“Chasing Coral” to Save Humanity
As someone who has worked in the advertising industry, I was struck by those words. What made this former London advertising executive leave his career to take photos of coral reefs?
And so the story of Chasing Coral begins. The 93-minute documentary takes viewers behind-the-scenes of a phenomenal effort led by scientists and storytellers to document the damaging effects of global climate change through the power of film and timelapse photography.
Spoiler alert: our coral reefs are dying.
In fact, they are dying faster than they can recover, at unprecedented rates — an aberration of the earth’s natural cycles.
Vevers, who has dedicated his newfound photography passion to saving vanishing reefs, explains how solving environmental crises like “coral bleaching” is essentially an advertising issue.
Like any good marketer knows, you have to communicate complex ideas in engaging, succinct ways to prompt audiences to take action. Except in the case of Chasing Coral, the action is not buying a product but rather saving the planet.
Race against time
Chasing Coral will be available for streaming on Netflix starting July 14. As a preview, this past Monday night, the Los Angeles County Museum of Art (LACMA) hosted a free community screening as part of its Film Independent series, including a discussion with director, producer and filmmaker Jeff Orlowski of Exposure Labs.
This film is a follow-up to filmmaker Orlowki’s award-winning work Chasing Ice, which also used timelapse imagery to reveal another alarming symptom of climate change: rapidly melting glaciers.
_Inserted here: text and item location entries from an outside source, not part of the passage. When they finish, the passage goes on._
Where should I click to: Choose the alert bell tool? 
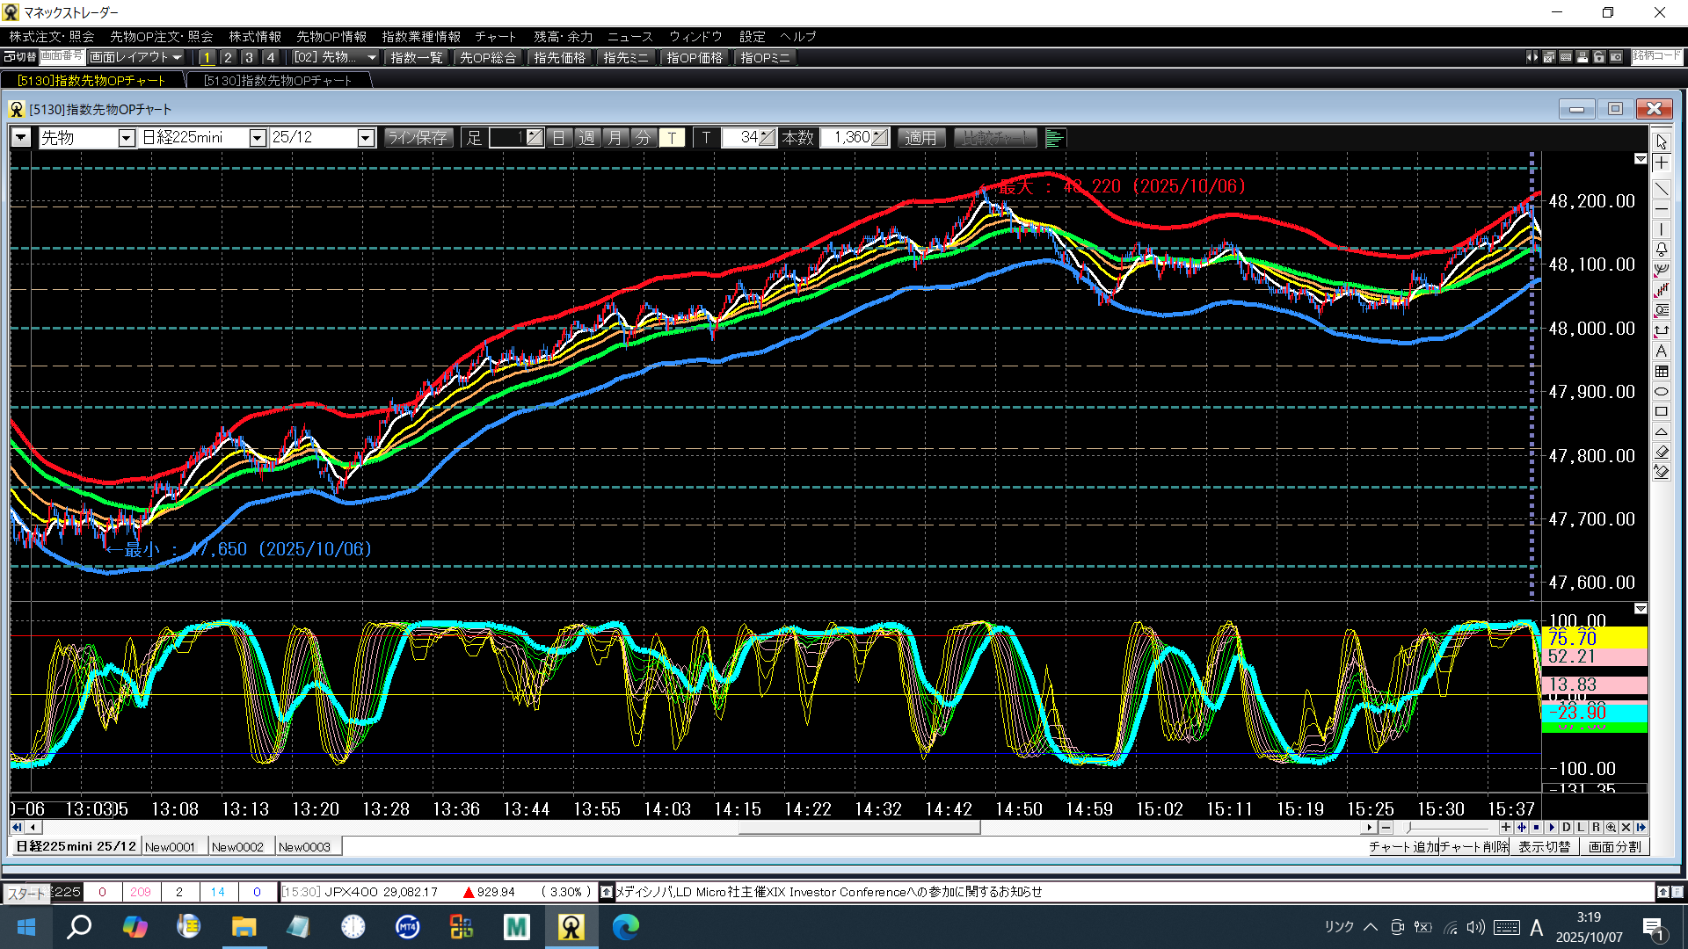(x=1661, y=250)
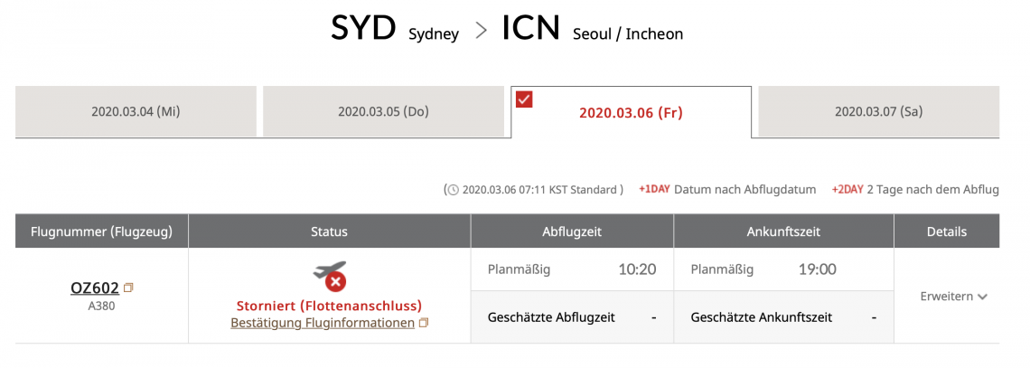Open the Bestätigung Fluginformationen link

pyautogui.click(x=323, y=323)
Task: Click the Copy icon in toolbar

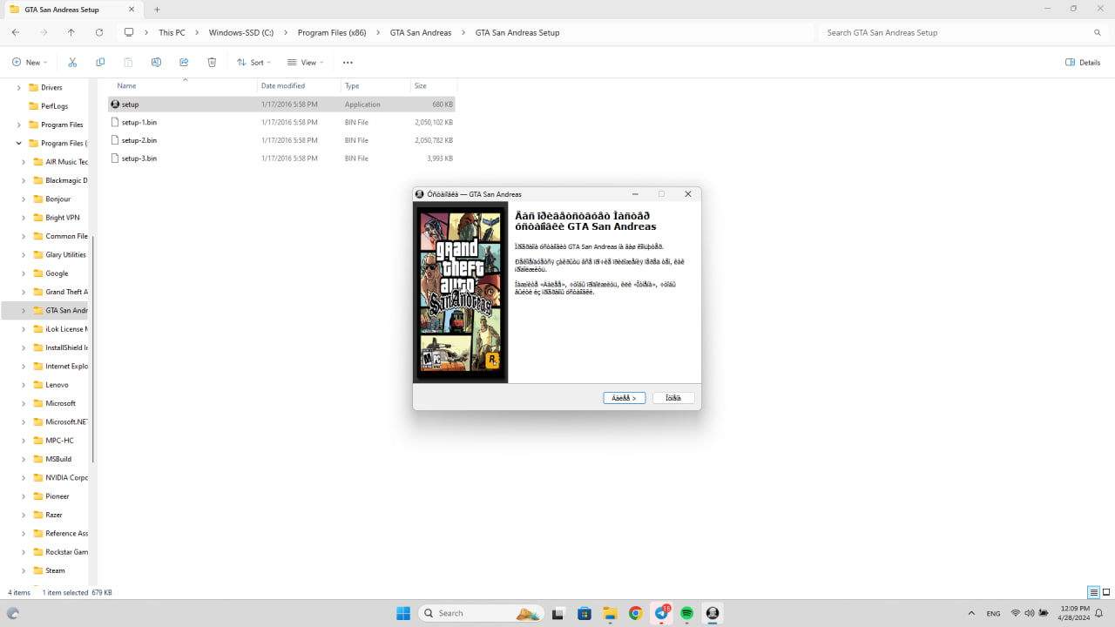Action: 100,63
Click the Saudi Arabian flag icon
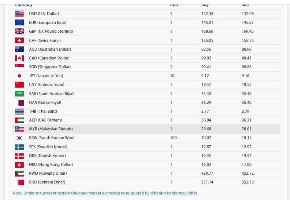The width and height of the screenshot is (290, 200). click(x=19, y=94)
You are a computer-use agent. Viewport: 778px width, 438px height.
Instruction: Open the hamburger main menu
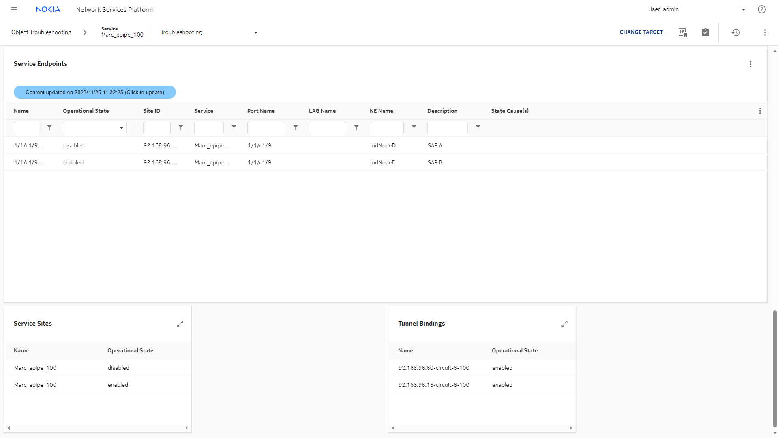point(14,9)
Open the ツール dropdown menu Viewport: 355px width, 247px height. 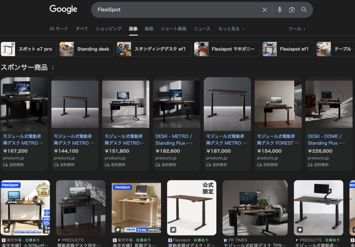(x=297, y=29)
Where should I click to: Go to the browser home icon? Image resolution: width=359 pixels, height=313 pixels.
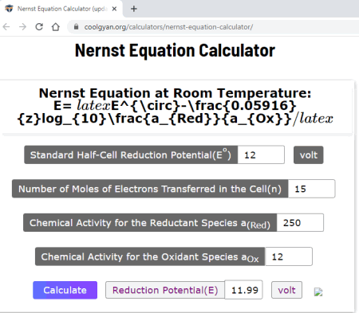click(x=56, y=27)
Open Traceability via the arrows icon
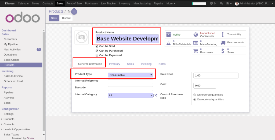The width and height of the screenshot is (275, 140). click(x=223, y=35)
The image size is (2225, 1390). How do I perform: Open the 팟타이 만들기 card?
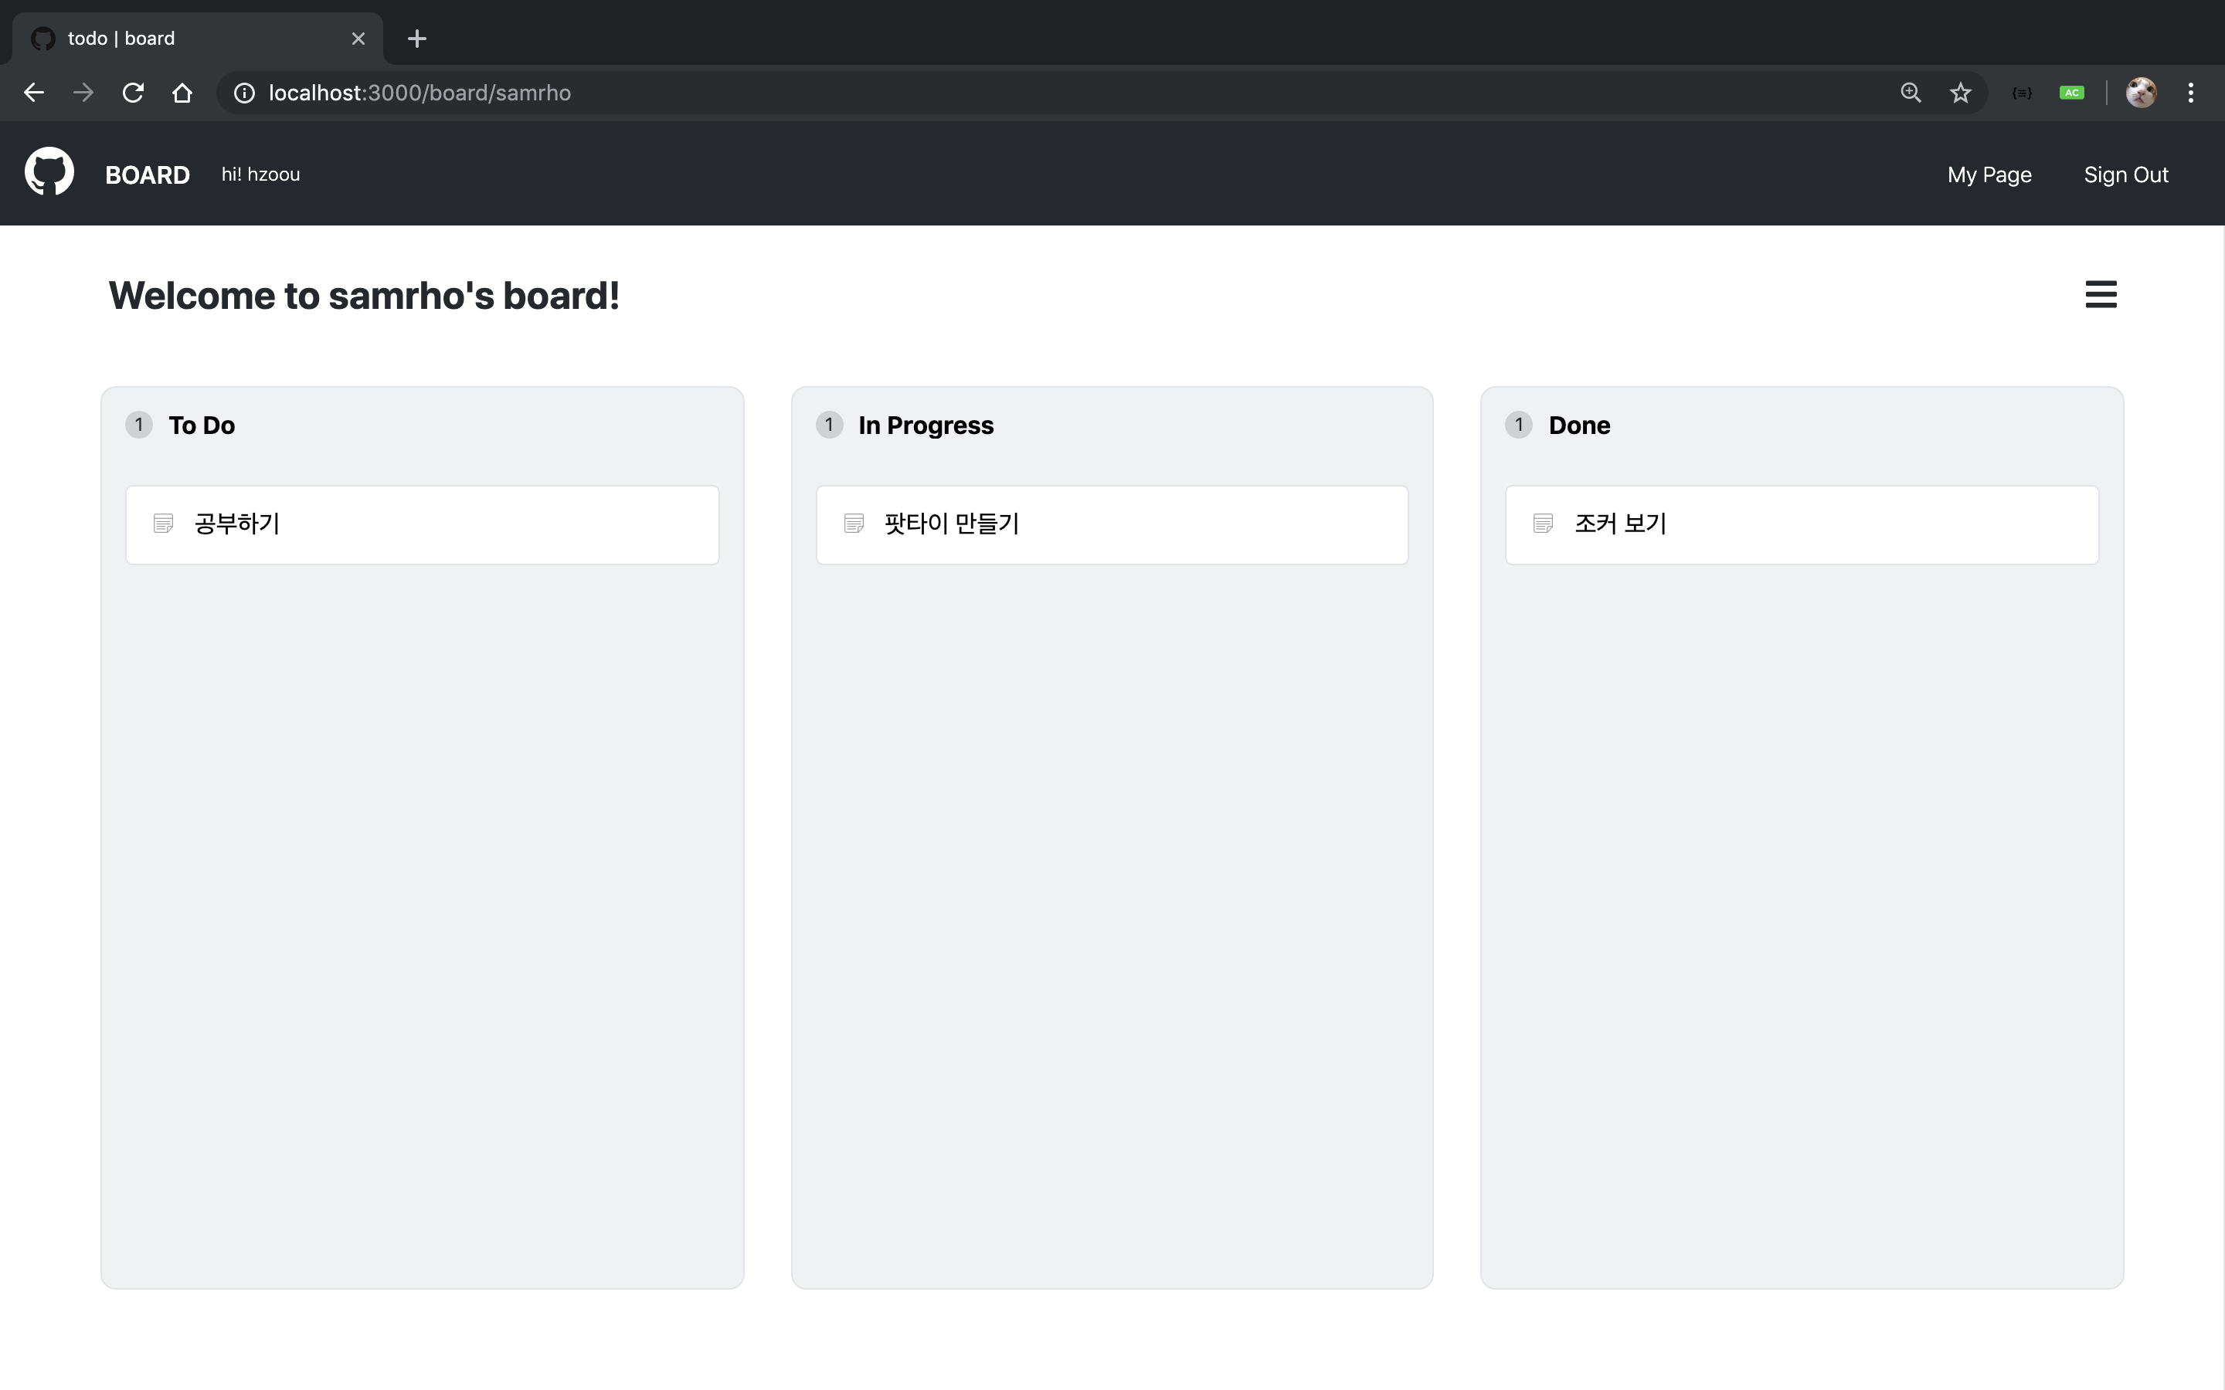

The in-your-face visuals in both films make it impossible for viewers to ignore the problem.
“If you can document that change, you can reveal that to the public in a very powerful way,” Orlowski says to the camera.
I never thought I would feel moved to tears by watching the demise of coral polyps, but this film’s heartfelt approach to explaining science surprised me.
Orlowski and his team take us on an emotional journey. We follow a motley crew of characters in a race against the clock to install underwater timelapse cameras on threatened reefs in farflung places like Hawaii and Australia, in an attempt to capture the urgency of coral bleaching.
As Orlowski says during the post-screening discussion at LACMA, this is not a climate change film; it’s an “adventure story.”
The crew, dedicated to the point of obsession, captures mesmerizing images of sophisticated and colorful underwater animals that take the shape of rocks, plates, flower bunches and tentacles — some of which can be seen from space. Frame by frame, we watch these vibrant structures decay into nothing but underwater skeletons of their former selves.
The footage is at once beautiful and devastating.
Caring about coral
In addition to showing coral’s quick and brutal death, the film spends a lot of time educating viewers on the importance of healthy coral, too.
A few reasons why we should care about the health of our reefs, according to the film:
- 25% of all marine life relies on coral reefs.
- Up to a billion people rely on coral reefs for their livelihood.
- Certain medicines, including some cancer treatments, are sourced from the sea.
- Coral reefs produce breakwaters that protect our lands from dangerous surges.
Unfortunately, our reefs are under siege by global warming. Imagine the ocean enduring a rapidly spiking fever, as a result of absorbing 93% of the heat trapped in the atmosphere.
With these rising temperatures, we’ve lost as much as 80% of coral reefs in the Caribbean in recent years.
A whopping 29% of the Great Barrier Reef off the eastern coast of Australia died in 2016. When you compare that to other ecosystems, that’s the equivalent of losing most of the forest trees between Washington, D.C. and Maine, as we learn in the film.
The story behind the science
“Scientists aren’t alarmists; the science is alarming,” Orlowski reminds the audience at the LACMA screening.
He describes himself as a translator and problem-solver, more than a filmmaker or storyteller, in service of scientists who need help sharing information and evidence.
“How do you make the pictures do justice for the science?” he asks. “How do you lure people in by something beautiful?”
The answers to these questions are obvious in the film. The story gives coral a voice, if you can imagine coral speaking — if not, whimpering — under the stress of our warming climate.
Orlowski offers a final disclaimer to the crowd: “I don’t consider myself an environmental activist, actually. I’m doing this for human civilization.”